Today is Blog Action Day, when bloggers around the world write about an important global topic. This year, the focus is on water.
According to the World Health Organization, each year 3.4 million people – most of them children – die from water-related diseases. That includes 1.4 million children dying from diarrhea annually, and 860,000 children perishing directly or indirectly from malnutrition arising from repeated diarrhea or intestinal nematodes. Many malnourished children do survive, but can suffer lifelong impairment. Other water-related diseases, like trachoma and schistosomiasis, cause disfigurement and disabilities that harm people’s economic participation and quality of life.
Because water-related diseases cause such a great reduction in quality of life and productivity, they’re a focus on the UN Millennium Development Goals. Under Goal Seven, “Ensure Environmental Sustainability,” one of the targets is “Halve, by 2015, the proportion of the population without sustainable access to safe drinking water and basic sanitation.” The world has achieved substantial progress toward this goal, but it’s been uneven.
Water
When considering whether drinking water is safe, the WHO defines it this way:
Access to safe drinking water is the proportion of people using improved drinking water sources: household connection; public standpipe; borehole; protected dug well; protected spring; rainwater.
Earlier this year, the WHO/UNICEF Joint Monitoring Programme for Water Supply and Sanitation (JMP) reported that in 1990, 77% of the world’s population got drinking water from an improved source, and in 2008 that figure had risen to 87%. That progress puts us well within reach of the MDG target for water — 88.5% by 2015, by my calculation — but it still leaves a large swath of the global population without access to safe drinking water. According to the JMP, 884 million people still get their water from unimproved sources (which include rivers and ponds, unprotected wells, and water sold in bottles or from tanker trucks). More than one-third of those still lacking access to improved water sources live in Sub-Saharan Africa.

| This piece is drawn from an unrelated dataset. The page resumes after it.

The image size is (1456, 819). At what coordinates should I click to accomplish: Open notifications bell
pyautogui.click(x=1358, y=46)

As I wrote last month’s post about the Millennium Development Goals, improving gender equality can have a strong multiplier effective and enhance several other MDGs. (Sharon Astyk of Casaubon’s Book posted a response to the post that’s well worth reading.) In the case of water, inadequate water supplies can also hamper efforts to achieve gender parity in education. In areas where people have to walk long distances to collect water, it’s usually women and girls who make the daily treks – and when girls are spending hours hauling water, that’s time they can’t spend in school.
So, while water quality is one of the important considerations, it’s not the only one. The MDG also addresses people’s access to water, and WHO puts numbers on that:
Access to drinking water means that the source is less than 1 kilometer away from its place of use and that it is possible to reliably obtain at least 20 litres per member of a household per day.

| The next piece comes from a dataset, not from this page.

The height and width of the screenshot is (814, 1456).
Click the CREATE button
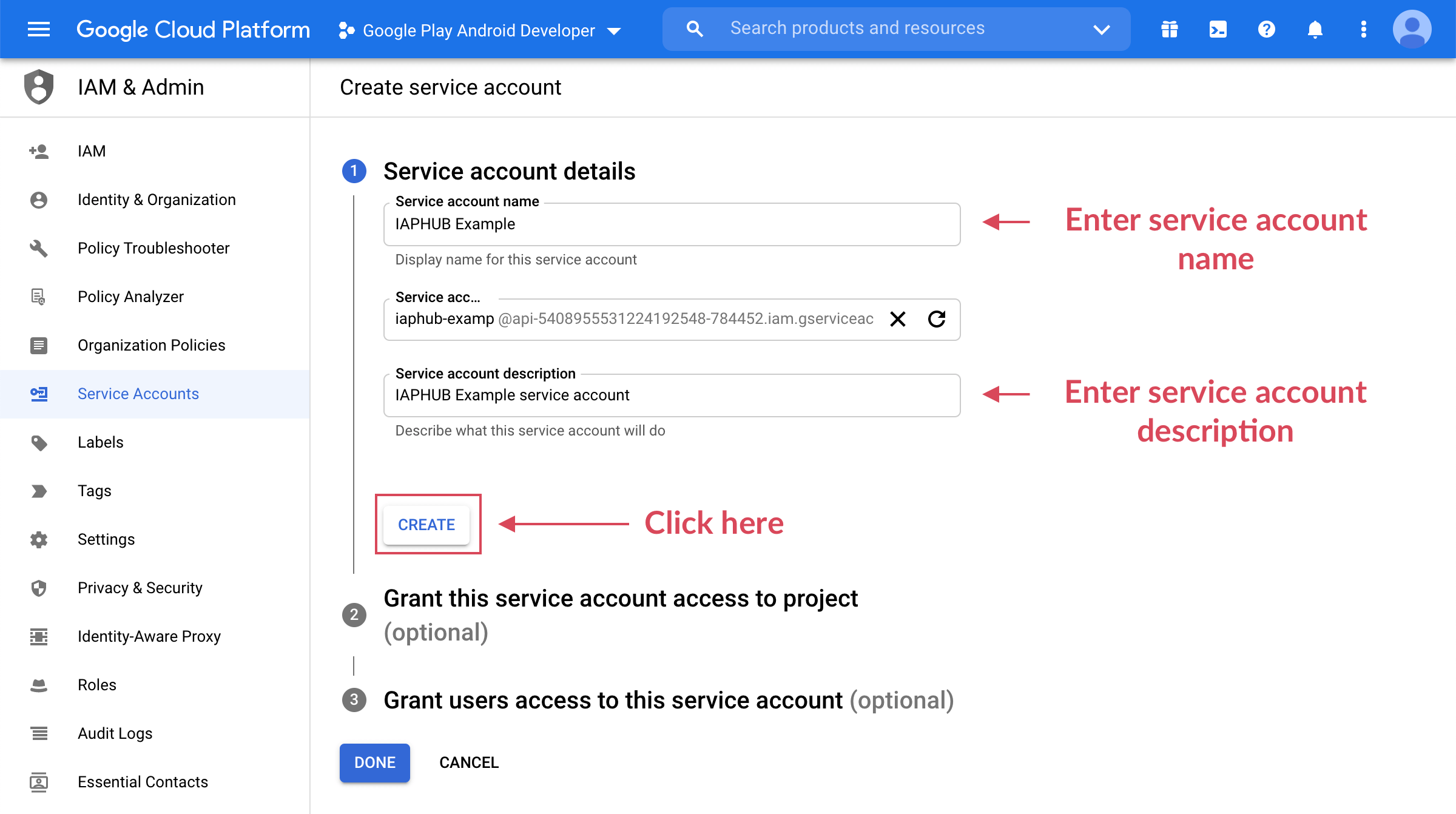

A kilometer is equal to slightly more than half a mile, and 20 litres is about 5.3 gallons. To put that into context, EPA reports that the average US family of four can use 400 gallons of water each day.
Sanitation
Sanitation improvements must go hand-in-hand with water improvements, because human waste can contaminate water if not handled properly. (See this post on sanitation for details.)
An “improved” sanitation facility is defined as “adequate excreta disposal facilities (private or shared, but not public) that can effectively prevent human, animal, and insect contact with excreta.” Toilets connected to public sewer systems or septic systems qualify, as do many latrines. Latrines that use an open pit or require manual removal of excreta don’t qualify, nor do public latrines, because they are rarely maintained adequately and may not be accessible at all times.
In 1990, only 54% of the world’s population used improved sanitation facilities; the MDG target aims to bring that number up to 77% by 2015. In 2008, however, that number had only reached 61%. The increase represents 1.3 billion people who gained access to improved sanitation facilities between 1990 and 2008, but the JMP estimates that we’ll still end up missing the target by one billion people.
Ensuring sustainable access to safe drinking water and basic sanitation for the world’s population will be especially challenging because water quality worldwide is declining and climate change is disrupting rainfall and glacial melting patterns.
Those of us fortunate enough to have more-than-adequate access to water and sanitation facilities should remember not to take these for granted, and think about how we can reduce our use of the world’s finite freshwater supply. National Geographic has a nice list of water conservation tips, and you can find links to many more resources and water-related blog posts at the Blog Action Day website.